→ Record extracts
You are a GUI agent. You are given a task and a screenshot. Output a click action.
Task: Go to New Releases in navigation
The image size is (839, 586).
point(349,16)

...

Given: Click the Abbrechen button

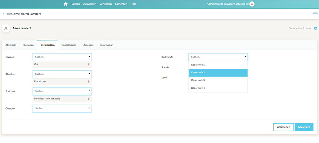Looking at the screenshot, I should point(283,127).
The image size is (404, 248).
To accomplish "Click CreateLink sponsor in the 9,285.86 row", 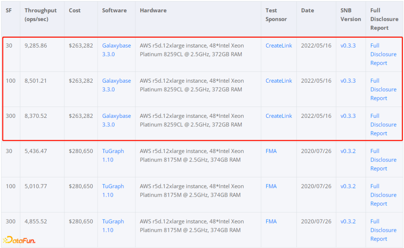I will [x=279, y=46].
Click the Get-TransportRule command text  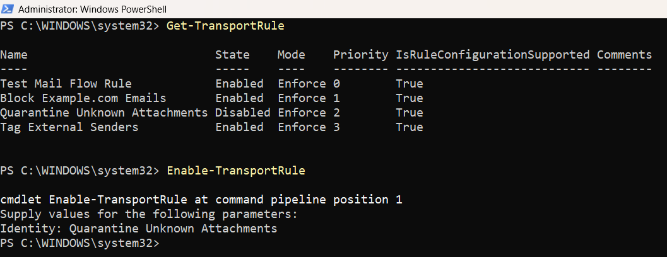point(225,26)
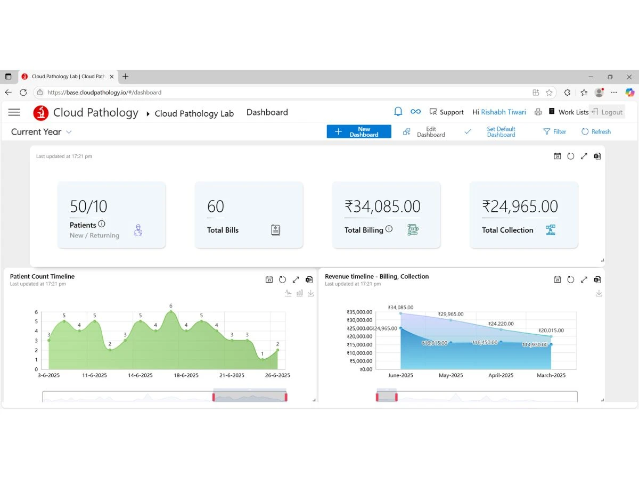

==

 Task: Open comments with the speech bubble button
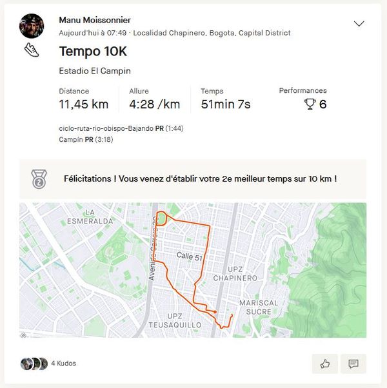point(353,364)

→ Your instructions
Count the lines in the entries above that contain the word "button", and reply with that number alone.

→ Expected answer
2